Il est bien connu que la distribution de l’énergie dépensée au cours d’un effort est déterminante pour réaliser une haute performance sportive. Cette gestion d’allures est facilement observable sur des épreuves de longue distance comme le marathon par exemple. Il est courant de voir des athlètes perdre en fin de course car ils ont réalisé un départ trop rapide et n’ont pas pu développer l’énergie nécessaire pour surpasser leurs adversaires à l’approche de la ligne d’arrivée. Ce constat est bien évidemment valable en natation et il est possible de l’observer sur les différentes courses.

Contexte

En natation, l’objectif est de réaliser une distance le plus rapidement possible et de devancer ses adversaires. Pour cela, le nageur doit utiliser toutes les sources d’énergie possibles en limitant l’apparition de fatigue. C’est pour cela qu’il doit distribuer son effort en fonction de la distance à parcourir. Il doit trouver le meilleur équilibre entre dépense d’énergie et fatigue.

Lors des derniers Jeux Olympiques, nous avons observé de très petits écarts entre les meilleurs nageurs du monde. Le « pacing » autrement dit, la gestion des allures de courses, représente donc une voie d’amélioration pour permettre de gagner ces précieux centièmes pour passer de la deuxième à la première place.

Ces stratégies d’allure sont fortement influencées par plusieurs facteurs. D’abord, il est souvent observé que bon nombre de nageurs adaptent leurs allures de courses en fonction de leurs concurrents se situant dans les lignes d’à côté. De plus, ces allures de courses sont aussi dépendantes du profil du nageur et de ses capacités à solliciter tel ou tel système énergétique.

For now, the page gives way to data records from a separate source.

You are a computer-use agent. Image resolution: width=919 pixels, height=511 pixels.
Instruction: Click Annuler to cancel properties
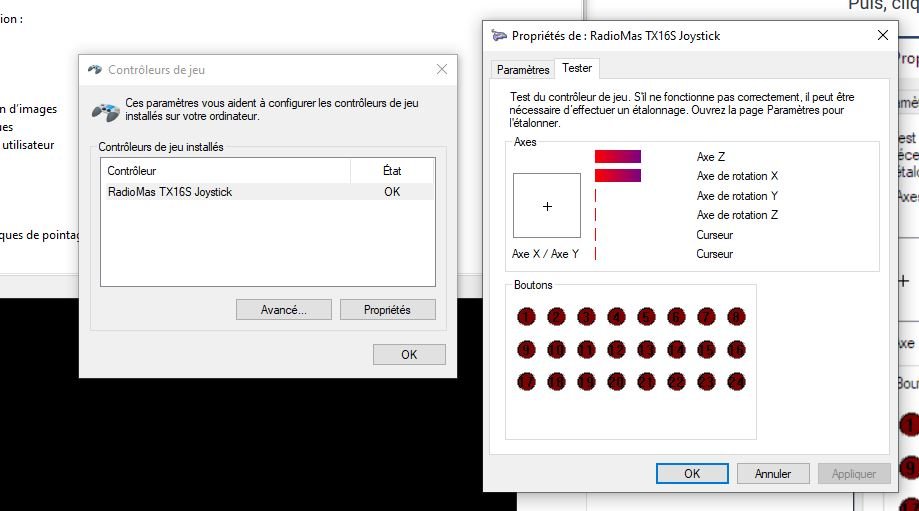coord(772,474)
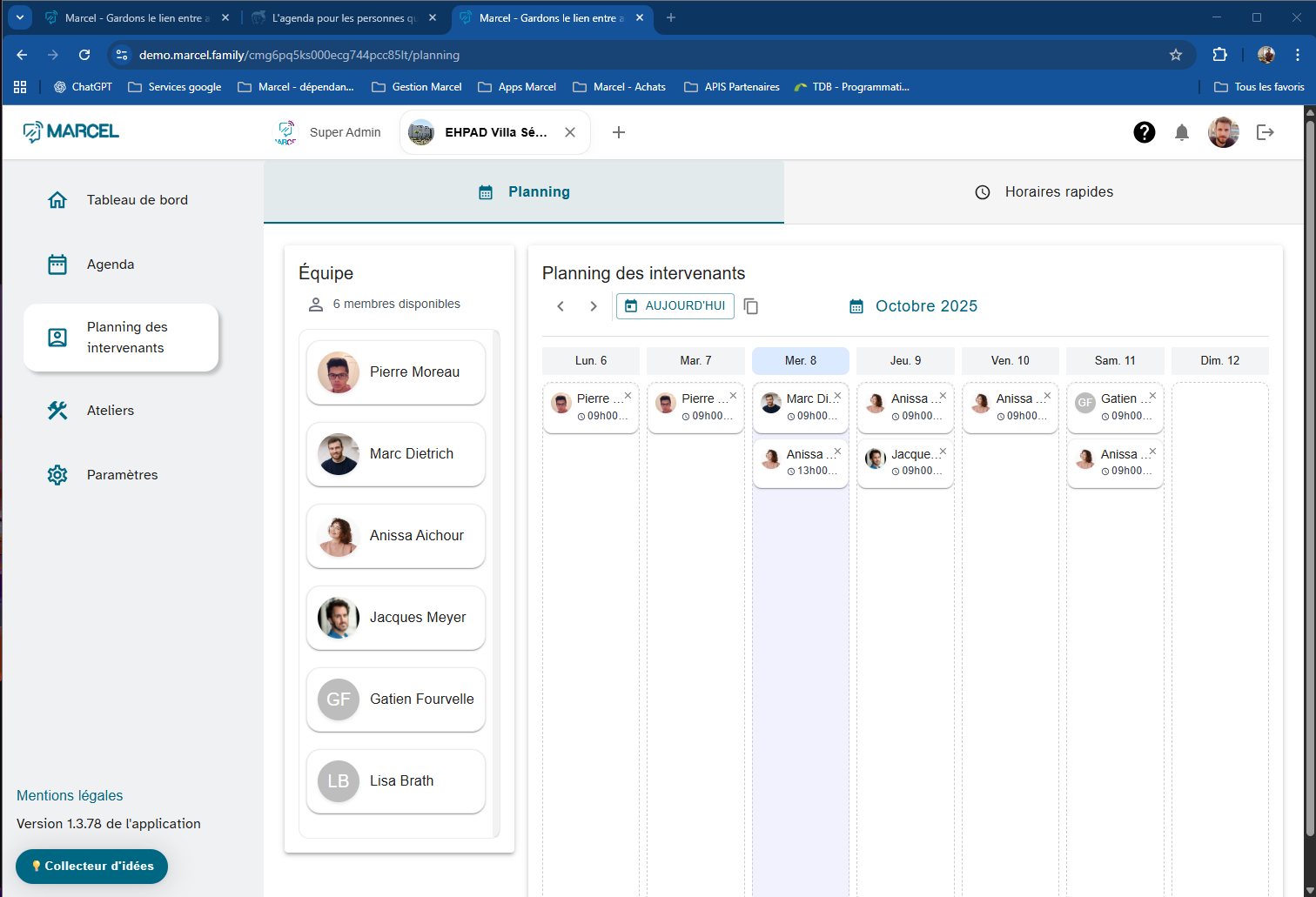Screen dimensions: 1316x897
Task: Add new establishment tab with plus icon
Action: point(619,132)
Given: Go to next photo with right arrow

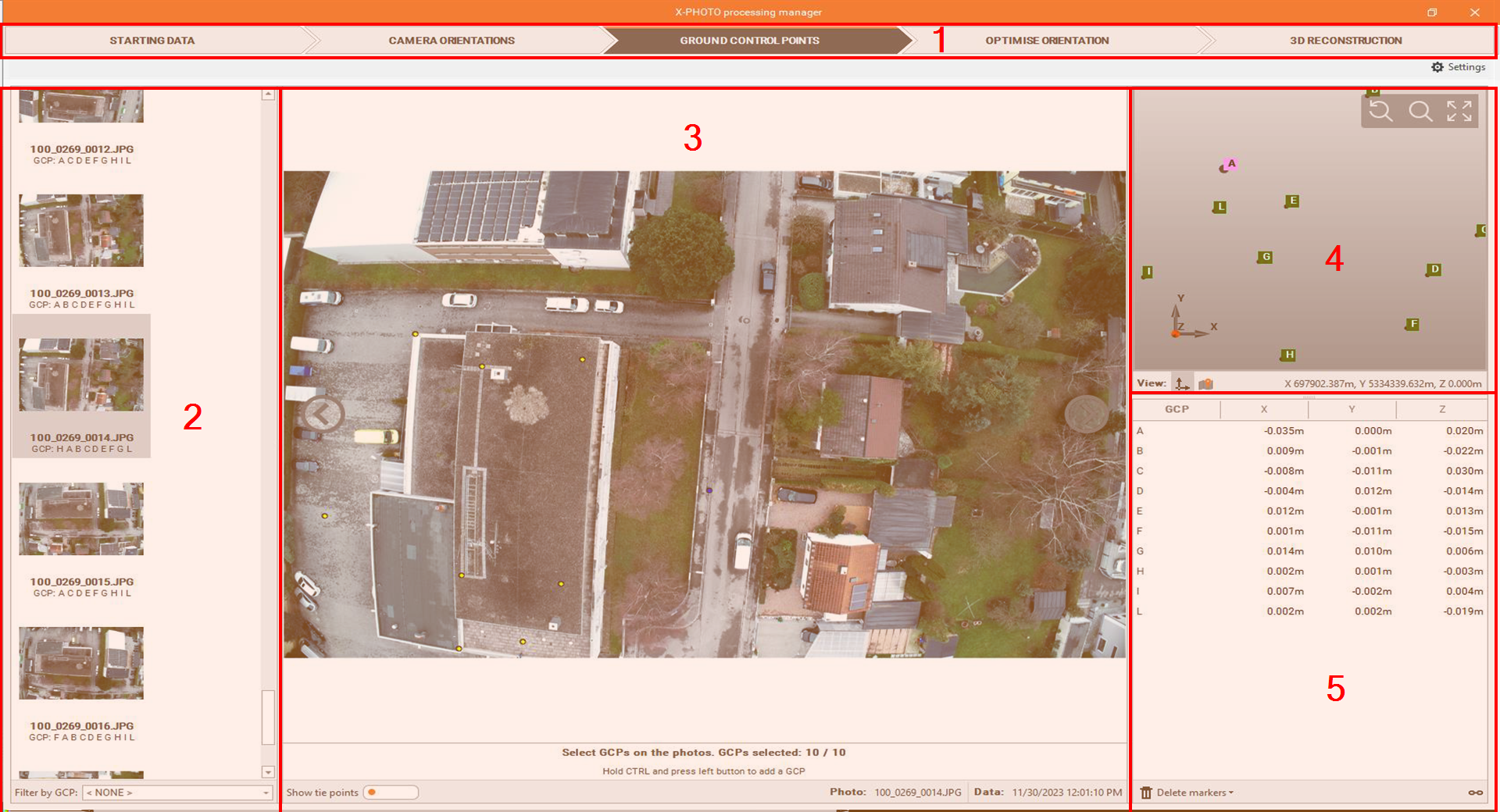Looking at the screenshot, I should 1085,414.
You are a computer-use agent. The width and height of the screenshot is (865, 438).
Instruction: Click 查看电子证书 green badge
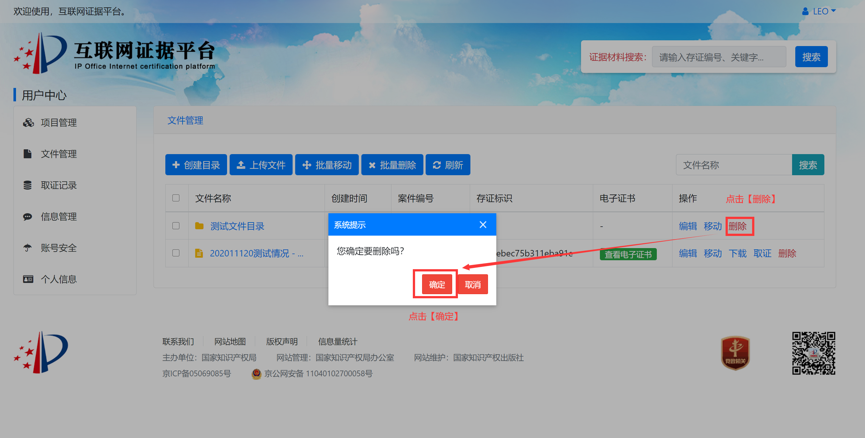628,254
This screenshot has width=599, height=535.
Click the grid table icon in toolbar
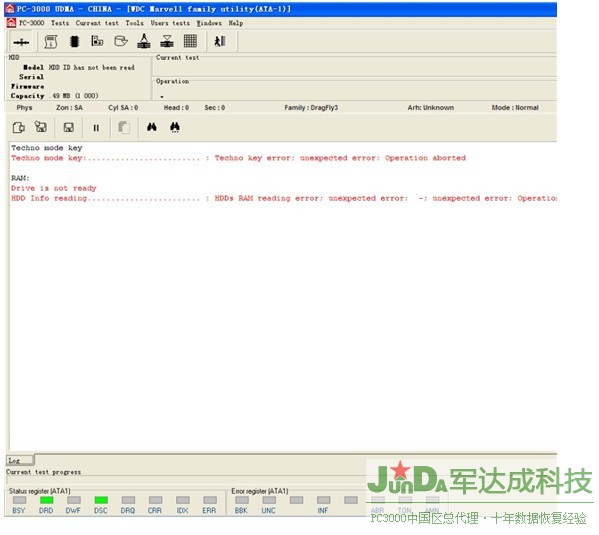pos(190,41)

Enfin, certains nageurs ont un plan clair de course dès le départ, alors que d’autres subissent davantage le rythme de l’épreuve.

Types de pacing

Avec l’aide des données chronométriques, il est aisé de calculer la vitesse de nage pour chaque portion de 50 mètres (ou de 25 mètres lorsque l’on nage en bassin de 25 mètres) et alors de mesurer les variations de vitesse au cours d’une épreuve. Mais certains chercheurs arrivent également à observer ces variations de vitesse au sein même de ces portions, grâce à des outils technologiques avancés. L’ensemble de l’analyse de ces données a permis de caractériser plusieurs profils de nageurs, en fonction de leur gestion d’allures de courses.

NB : dans la partie suivante, nous présenterons les différents types de pacing avec leurs termes anglais, afin de conserver le sens voulu par les auteurs scientifiques ayant identifié ces différents profils.

 

  • Negative

Ce type de pacing implique de nager plus rapidement lors de la deuxième partie de course par rapport à la première. En natation, il est difficile de le voir chronométriquement sur des courtes distances, surtout dû au fait que le départ plongé engendre une vitesse beaucoup plus importante lors du premier 50 mètres.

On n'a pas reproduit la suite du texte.